## Activity
The answer must be an exact copy of every record below.

## Extracted entries
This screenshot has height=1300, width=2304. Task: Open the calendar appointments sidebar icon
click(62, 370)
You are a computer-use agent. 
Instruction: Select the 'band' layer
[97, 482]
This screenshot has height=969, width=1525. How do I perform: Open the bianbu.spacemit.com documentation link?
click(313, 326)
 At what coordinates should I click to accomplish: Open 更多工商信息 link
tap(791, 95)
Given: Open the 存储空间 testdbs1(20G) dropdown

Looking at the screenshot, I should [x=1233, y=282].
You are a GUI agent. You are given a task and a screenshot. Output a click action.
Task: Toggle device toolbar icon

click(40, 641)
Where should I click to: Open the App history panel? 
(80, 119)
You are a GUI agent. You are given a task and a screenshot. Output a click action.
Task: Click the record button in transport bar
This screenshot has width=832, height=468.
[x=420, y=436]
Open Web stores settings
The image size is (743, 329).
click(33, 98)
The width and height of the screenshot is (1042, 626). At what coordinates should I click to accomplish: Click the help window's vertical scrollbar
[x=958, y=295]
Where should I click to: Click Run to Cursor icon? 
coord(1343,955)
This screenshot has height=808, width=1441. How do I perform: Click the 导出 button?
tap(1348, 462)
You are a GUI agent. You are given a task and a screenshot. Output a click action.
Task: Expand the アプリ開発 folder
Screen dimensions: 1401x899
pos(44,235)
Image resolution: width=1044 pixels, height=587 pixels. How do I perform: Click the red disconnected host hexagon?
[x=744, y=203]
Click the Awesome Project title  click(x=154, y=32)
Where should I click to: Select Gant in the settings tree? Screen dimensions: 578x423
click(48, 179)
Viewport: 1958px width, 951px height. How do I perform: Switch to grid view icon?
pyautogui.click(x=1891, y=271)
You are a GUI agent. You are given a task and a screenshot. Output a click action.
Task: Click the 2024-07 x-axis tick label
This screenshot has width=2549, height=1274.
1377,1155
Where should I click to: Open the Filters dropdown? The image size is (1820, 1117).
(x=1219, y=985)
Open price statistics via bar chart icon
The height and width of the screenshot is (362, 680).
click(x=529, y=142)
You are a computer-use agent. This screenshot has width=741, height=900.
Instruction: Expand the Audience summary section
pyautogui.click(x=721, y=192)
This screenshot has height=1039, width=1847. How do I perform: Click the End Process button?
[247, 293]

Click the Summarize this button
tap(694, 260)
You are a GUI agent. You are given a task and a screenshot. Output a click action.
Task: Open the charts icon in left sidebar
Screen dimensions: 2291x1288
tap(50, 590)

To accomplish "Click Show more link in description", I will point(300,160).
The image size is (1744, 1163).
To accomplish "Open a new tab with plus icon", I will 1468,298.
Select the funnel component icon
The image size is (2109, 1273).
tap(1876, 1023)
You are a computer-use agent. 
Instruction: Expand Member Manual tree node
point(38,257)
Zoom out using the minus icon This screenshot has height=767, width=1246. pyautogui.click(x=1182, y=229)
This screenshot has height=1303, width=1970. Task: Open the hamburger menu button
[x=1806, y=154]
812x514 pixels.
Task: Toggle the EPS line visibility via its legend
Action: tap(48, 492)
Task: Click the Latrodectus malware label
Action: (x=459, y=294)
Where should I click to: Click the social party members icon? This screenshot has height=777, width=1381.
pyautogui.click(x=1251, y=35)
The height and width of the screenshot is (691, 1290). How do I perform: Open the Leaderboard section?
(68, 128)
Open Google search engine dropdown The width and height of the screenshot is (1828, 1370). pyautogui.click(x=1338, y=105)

## Task response
This screenshot has height=1300, width=2304. Task: Open the calendar appointments sidebar icon
click(62, 370)
You are a computer-use agent. 
Instruction: Select the 'band' layer
[97, 482]
This screenshot has height=969, width=1525. How do I perform: Open the bianbu.spacemit.com documentation link?
click(313, 326)
 At what coordinates should I click to accomplish: Open 更多工商信息 link
tap(791, 95)
Given: Open the 存储空间 testdbs1(20G) dropdown

Looking at the screenshot, I should [x=1233, y=282].
You are a GUI agent. You are given a task and a screenshot. Output a click action.
Task: Toggle device toolbar icon

click(40, 641)
Where should I click to: Open the App history panel? 
(80, 119)
You are a GUI agent. You are given a task and a screenshot. Output a click action.
Task: Click the record button in transport bar
This screenshot has width=832, height=468.
[x=420, y=436]
Open Web stores settings
The image size is (743, 329).
click(33, 98)
The width and height of the screenshot is (1042, 626). At what coordinates should I click to accomplish: Click the help window's vertical scrollbar
[x=958, y=295]
Where should I click to: Click Run to Cursor icon? 
coord(1343,955)
This screenshot has height=808, width=1441. How do I perform: Click the 导出 button?
tap(1348, 462)
You are a GUI agent. You are given a task and a screenshot. Output a click action.
Task: Expand the アプリ開発 folder
Screen dimensions: 1401x899
pos(44,235)
Image resolution: width=1044 pixels, height=587 pixels. How do I perform: Click the red disconnected host hexagon?
[x=744, y=203]
Click the Awesome Project title  click(x=154, y=32)
Where should I click to: Select Gant in the settings tree? Screen dimensions: 578x423
click(48, 179)
Viewport: 1958px width, 951px height. How do I perform: Switch to grid view icon?
pyautogui.click(x=1891, y=271)
You are a GUI agent. You are given a task and a screenshot. Output a click action.
Task: Click the 2024-07 x-axis tick label
This screenshot has width=2549, height=1274.
1377,1155
Where should I click to: Open the Filters dropdown? The image size is (1820, 1117).
(x=1219, y=985)
Open price statistics via bar chart icon
The height and width of the screenshot is (362, 680).
click(x=529, y=142)
You are a computer-use agent. This screenshot has width=741, height=900.
Instruction: Expand the Audience summary section
pyautogui.click(x=721, y=192)
This screenshot has height=1039, width=1847. How do I perform: Click the End Process button?
[247, 293]

Click the Summarize this button
tap(694, 260)
You are a GUI agent. You are given a task and a screenshot. Output a click action.
Task: Open the charts icon in left sidebar
Screen dimensions: 2291x1288
tap(50, 590)

To accomplish "Click Show more link in description", I will point(300,160).
The image size is (1744, 1163).
To accomplish "Open a new tab with plus icon", I will 1468,298.
Select the funnel component icon
The image size is (2109, 1273).
tap(1876, 1023)
You are a computer-use agent. 
Instruction: Expand Member Manual tree node
point(38,257)
Zoom out using the minus icon This screenshot has height=767, width=1246. pyautogui.click(x=1182, y=229)
This screenshot has height=1303, width=1970. Task: Open the hamburger menu button
[x=1806, y=154]
812x514 pixels.
Task: Toggle the EPS line visibility via its legend
Action: tap(48, 492)
Task: Click the Latrodectus malware label
Action: (x=459, y=294)
Where should I click to: Click the social party members icon? This screenshot has height=777, width=1381.
pyautogui.click(x=1251, y=35)
The height and width of the screenshot is (691, 1290). How do I perform: Open the Leaderboard section?
(68, 128)
Open Google search engine dropdown The width and height of the screenshot is (1828, 1370). pyautogui.click(x=1338, y=105)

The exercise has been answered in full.